Task prompt
Only the stretch below from the line holding "How do I perform: Click" through the line holding "This screenshot has width=812, height=714." should be restated, word for word and with both ends included; pictures stay out.

Input data
BEGIN

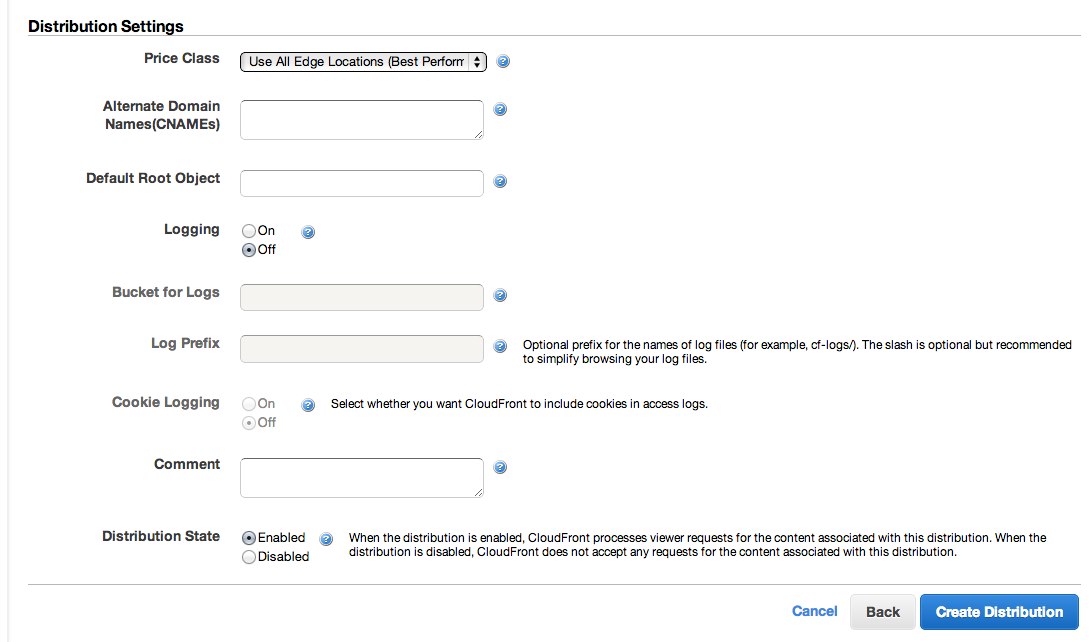Image resolution: width=1092 pixels, height=642 pixels.
Task: Click the Cookie Logging help icon
Action: 308,405
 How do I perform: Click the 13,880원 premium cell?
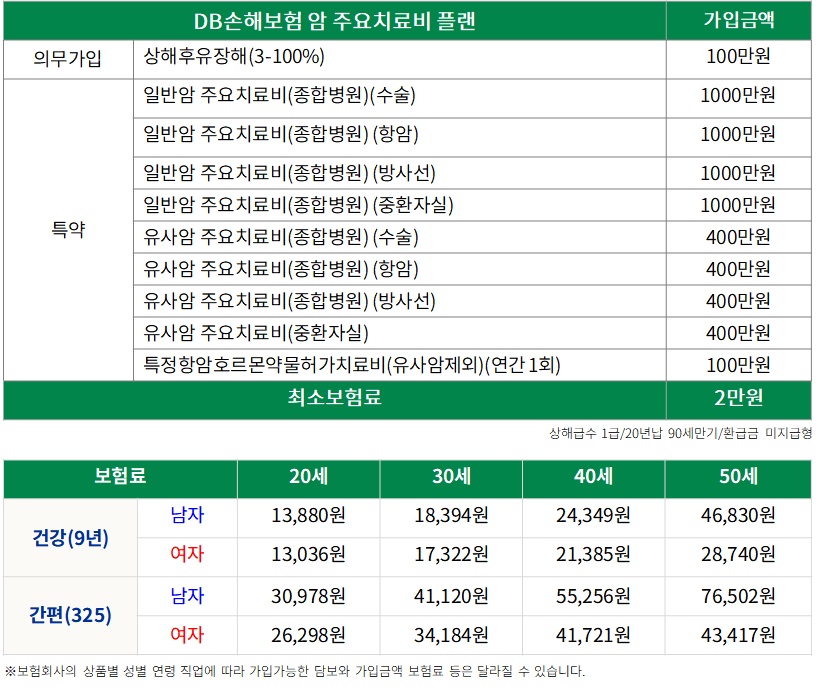pyautogui.click(x=309, y=516)
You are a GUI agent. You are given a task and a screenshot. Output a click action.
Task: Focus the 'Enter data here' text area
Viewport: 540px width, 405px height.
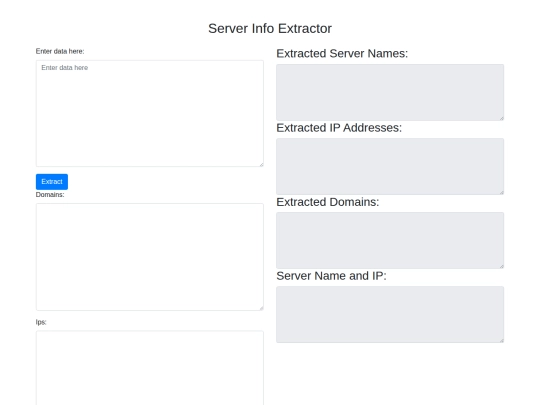tap(149, 113)
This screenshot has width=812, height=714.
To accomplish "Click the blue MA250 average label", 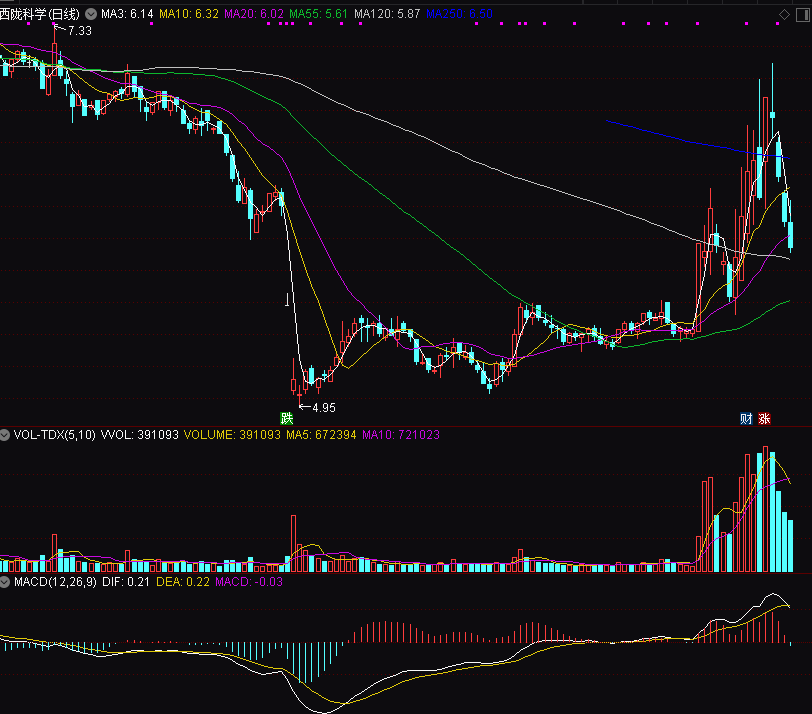I will click(458, 14).
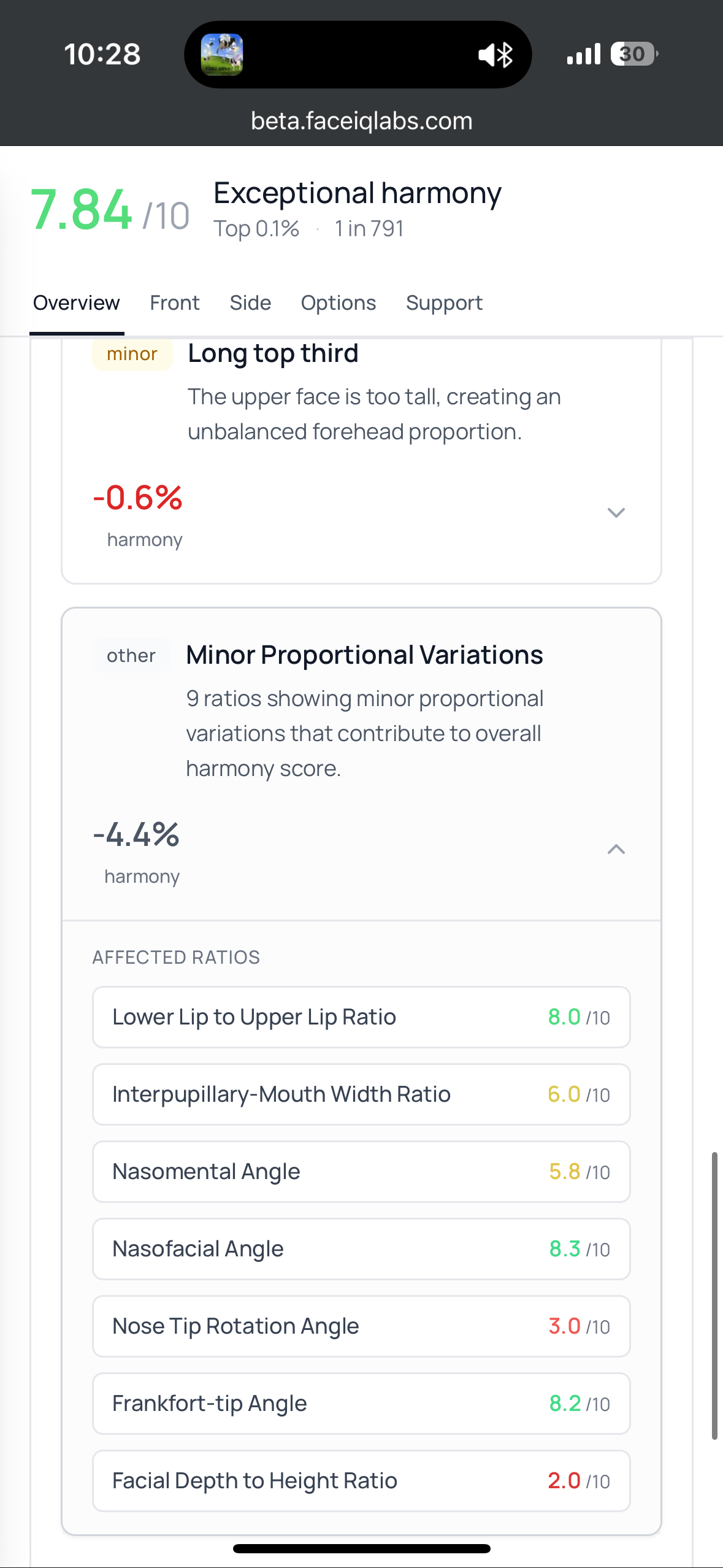This screenshot has height=1568, width=723.
Task: Switch to the Side tab
Action: 250,303
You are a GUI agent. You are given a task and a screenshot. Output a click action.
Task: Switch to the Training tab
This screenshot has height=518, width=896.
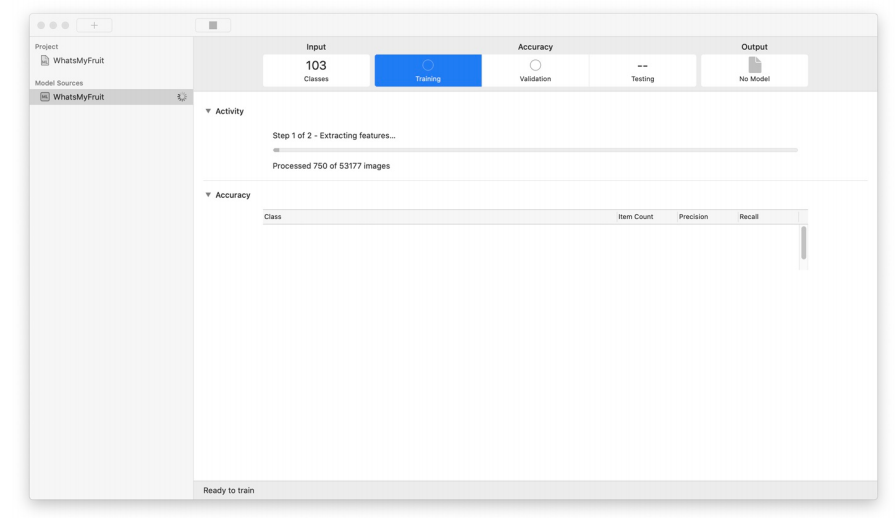pyautogui.click(x=428, y=71)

END

Exercise result
 How do I perform: Click the 13,880원 premium cell?
pyautogui.click(x=309, y=516)
You are a GUI agent. You are given a task and a screenshot. Output a click action.
Task: Focus the 'Enter data here' text area
Viewport: 540px width, 405px height.
tap(149, 113)
This screenshot has width=812, height=714.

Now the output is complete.